--- PROBLEM DESCRIPTION ---
Each line from the one holding "Click the flag" to the last line below must be restated word for word, and no picture may be included.

--- SOURCE MATERIAL ---
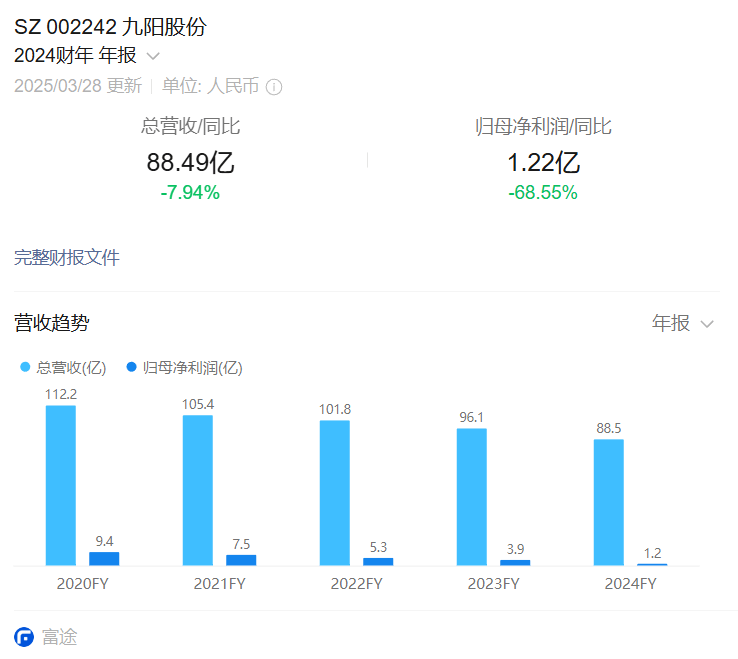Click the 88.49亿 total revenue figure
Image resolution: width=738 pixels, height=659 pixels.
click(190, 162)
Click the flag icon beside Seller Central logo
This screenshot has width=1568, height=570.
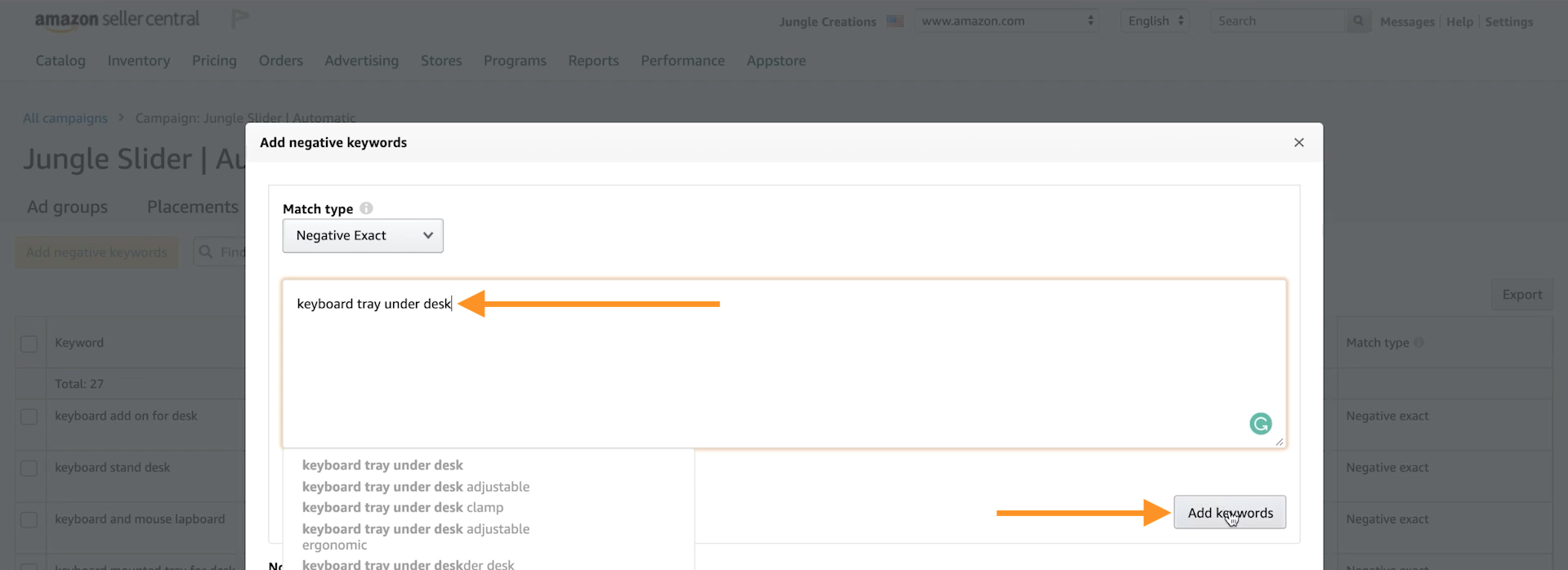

--- SOLUTION FOR THIS EXERCISE ---
Click the flag icon beside Seller Central logo
This screenshot has width=1568, height=570.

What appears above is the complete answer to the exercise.